Paying the seven dollars and surveying the smaller fox den, we made our way to the larger wolf area and had a seat on the baseball-style, metal bleachers. The setup is casual, a speaker comes out, introduces the wolves and the pack heirarchy, the kids scream, the older folks squint, then everybody howls. In this case, the kids did the majority of the howling, the babies mewled in the background, some loopy rugrat banged incessantly in the back row and the galvanized child-bearers did very little to quell the distraction. 'Cause this is about the kids, right?
Wrong. You'd think it would be easy to keep the kids at bay, to tell them to "Sit! Stay!" or to threaten to "throw them to the wolves" for misbehaving, but what in eventuality became abundantly apparent is how poorly behaved kids are nowadays.
But back to the canines. The wolves pacing behind the chainlink fence, the cloying smell of decaying flesh and the sight of freshly ravaged deer carcasses (courtesy of recent Sunday-driving collisions) can be a little menacing at first, but once your senses adjust to the atmosphere of the wild you realize that this is how carnivorous packs operate. And when the wolves begin to howl, we realize how insignificant we are as a species to the rest of the creatures with whom we share this rock. The effect is supernatural and eerily inspiring.
Without subjecting readers to the science of pack mentality and the psychology of the wolf mind, watching and howling with the wolves was a pleasure. Think primal scream therapy meets baseball and you're there. And although the kids were annoying as hell, in a tribal society, they would have been eaten long ago for attracting roving packs of hungry canines. That's what we prefer to think. The wolf pacing back and forth by the little girl with the fuzzy stuffed animal in the front row only serves to confirm this suspicion.

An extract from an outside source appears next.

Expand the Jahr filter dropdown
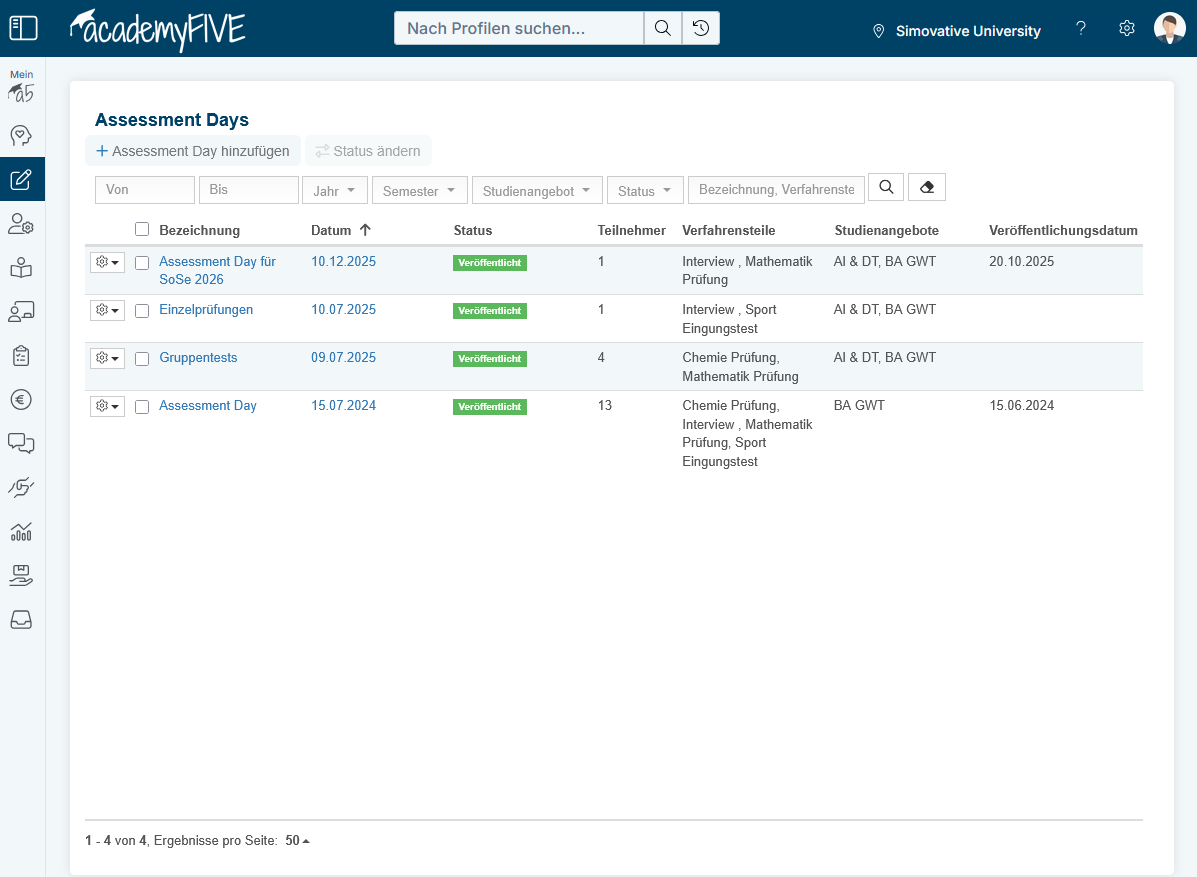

So, go check it out if you get a Friday open and the weather is nice. It will change you. To all the modern parents who don't whip your kids, leave your babies at home. They'd make a nice course for the beasts.
Howl at the moon!
If you listen, you can hear the coyotes howling in the background.
And here, the wolf gets the lion's share.
Note: The video's shady because it's a crap digital camera. We can't afford your high tech HD shits, fool.